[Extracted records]

###

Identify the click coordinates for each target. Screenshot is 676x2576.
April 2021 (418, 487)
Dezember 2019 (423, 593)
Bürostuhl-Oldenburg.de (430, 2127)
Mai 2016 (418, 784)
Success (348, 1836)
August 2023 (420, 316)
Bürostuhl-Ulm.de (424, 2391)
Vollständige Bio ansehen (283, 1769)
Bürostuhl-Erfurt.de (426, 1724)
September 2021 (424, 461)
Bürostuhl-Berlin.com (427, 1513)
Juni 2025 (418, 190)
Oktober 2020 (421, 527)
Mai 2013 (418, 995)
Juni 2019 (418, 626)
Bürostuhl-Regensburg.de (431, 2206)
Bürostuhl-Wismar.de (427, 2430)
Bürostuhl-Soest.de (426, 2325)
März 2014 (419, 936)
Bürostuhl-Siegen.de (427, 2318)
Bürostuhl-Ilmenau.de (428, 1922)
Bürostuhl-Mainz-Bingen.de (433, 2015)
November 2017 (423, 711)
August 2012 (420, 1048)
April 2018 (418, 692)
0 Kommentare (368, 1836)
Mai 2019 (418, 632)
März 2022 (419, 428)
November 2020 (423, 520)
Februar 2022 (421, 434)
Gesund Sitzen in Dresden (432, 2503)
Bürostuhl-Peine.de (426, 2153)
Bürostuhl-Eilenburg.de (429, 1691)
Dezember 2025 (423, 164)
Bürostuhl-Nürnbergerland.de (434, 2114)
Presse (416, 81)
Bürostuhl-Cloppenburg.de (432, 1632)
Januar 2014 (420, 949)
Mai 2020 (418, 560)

###

* _Work required_
Rewrite the lines between the line holding "Bürostuhl-Eilenburg.de (429, 1691)" and the end of the records, inclusive, keeping each request and offsetting every coordinate in the answers by 63.

* _Exercise result_
Bürostuhl-Eilenburg.de (492, 1754)
Dezember 2025 (486, 227)
Bürostuhl-Nürnbergerland.de (497, 2177)
Presse (479, 144)
Bürostuhl-Cloppenburg.de (495, 1695)
Januar 2014 (483, 1012)
Mai 2020 (481, 623)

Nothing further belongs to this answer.